U.S. Internal Revenue Service (IRS)
The IRS provided subject matter experts to assist survivors by answering questions and providing direction and disaster-related publications/resources. Personnel staffed and/or provided publications to Disaster Recovery Centers (DRCs) and other locations as required during open hours, which was sometimes 12 hours per day.

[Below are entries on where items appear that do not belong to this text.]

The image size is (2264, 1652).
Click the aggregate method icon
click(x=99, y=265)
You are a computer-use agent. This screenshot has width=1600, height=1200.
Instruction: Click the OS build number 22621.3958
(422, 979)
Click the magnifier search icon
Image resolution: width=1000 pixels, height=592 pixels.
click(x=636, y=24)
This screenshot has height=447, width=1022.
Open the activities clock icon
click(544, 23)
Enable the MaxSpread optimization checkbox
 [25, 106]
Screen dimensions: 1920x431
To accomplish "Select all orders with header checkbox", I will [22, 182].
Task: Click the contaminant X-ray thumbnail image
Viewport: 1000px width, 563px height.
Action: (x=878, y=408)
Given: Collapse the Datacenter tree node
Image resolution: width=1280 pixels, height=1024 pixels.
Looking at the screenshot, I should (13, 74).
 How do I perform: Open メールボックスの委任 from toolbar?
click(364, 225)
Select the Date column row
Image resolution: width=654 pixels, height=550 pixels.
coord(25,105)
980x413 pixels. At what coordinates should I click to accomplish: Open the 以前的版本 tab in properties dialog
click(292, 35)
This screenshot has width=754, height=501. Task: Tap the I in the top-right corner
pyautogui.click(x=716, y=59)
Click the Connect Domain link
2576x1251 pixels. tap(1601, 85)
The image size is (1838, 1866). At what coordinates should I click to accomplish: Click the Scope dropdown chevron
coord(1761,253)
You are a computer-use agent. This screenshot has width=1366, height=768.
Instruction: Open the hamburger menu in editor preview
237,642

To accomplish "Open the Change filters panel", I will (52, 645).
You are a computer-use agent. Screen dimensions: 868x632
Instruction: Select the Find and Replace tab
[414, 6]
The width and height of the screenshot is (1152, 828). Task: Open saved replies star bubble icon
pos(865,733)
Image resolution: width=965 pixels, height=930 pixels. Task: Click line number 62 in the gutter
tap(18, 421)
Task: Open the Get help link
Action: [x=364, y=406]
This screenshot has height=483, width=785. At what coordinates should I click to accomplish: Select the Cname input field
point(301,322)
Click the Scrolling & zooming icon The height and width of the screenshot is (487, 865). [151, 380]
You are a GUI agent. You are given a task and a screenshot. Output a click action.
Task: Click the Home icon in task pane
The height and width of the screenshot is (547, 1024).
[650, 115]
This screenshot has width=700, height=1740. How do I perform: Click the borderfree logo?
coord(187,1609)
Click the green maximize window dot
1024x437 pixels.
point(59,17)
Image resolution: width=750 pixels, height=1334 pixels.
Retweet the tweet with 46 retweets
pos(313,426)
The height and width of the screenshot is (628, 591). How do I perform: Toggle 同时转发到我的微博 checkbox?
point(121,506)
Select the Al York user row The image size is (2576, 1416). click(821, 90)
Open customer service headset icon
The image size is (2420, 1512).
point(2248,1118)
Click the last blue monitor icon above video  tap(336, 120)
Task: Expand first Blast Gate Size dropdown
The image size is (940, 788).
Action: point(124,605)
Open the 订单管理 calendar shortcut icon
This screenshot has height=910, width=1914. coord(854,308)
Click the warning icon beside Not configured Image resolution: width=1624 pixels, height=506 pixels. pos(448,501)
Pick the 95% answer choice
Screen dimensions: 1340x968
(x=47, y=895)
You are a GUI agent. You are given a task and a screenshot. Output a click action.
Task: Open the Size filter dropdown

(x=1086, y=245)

The IRS provided tax relief to survivors in affected counties by postponing certain filing and payment deadlines.
U.S. Small Business Administration (SBA)
The SBA has provided $109.6 million in low-interest disaster loans to 2,127 renters and homeowners and 374 businesses.
SBA Business Recovery Centers in Estes Park, Greeley, Longmont and Loveland received a total of 933 visits. SBA Disaster Loan Outreach Centers in Aurora, Colorado Springs and Golden received a total of 403 visits.
Hazard Mitigation Grant Program (HMGP) funding
So far, it is estimated that $46 million in funding through FEMA’s Hazard Mitigation Grant Program will be provided to the State of Colorado and eligible sub-applicants to cover expenses to help reduce damage from future disasters. The total amount of HMGP funding is forthcoming as FEMA continues partnering with the State of Colorado on risk reduction projects.
National Flood Insurance Program (NFIP)
Through the NFIP, nearly $65.5 million has so far been approved to settle 2,093 claims. This amount is almost 98 percent of all submitted claims.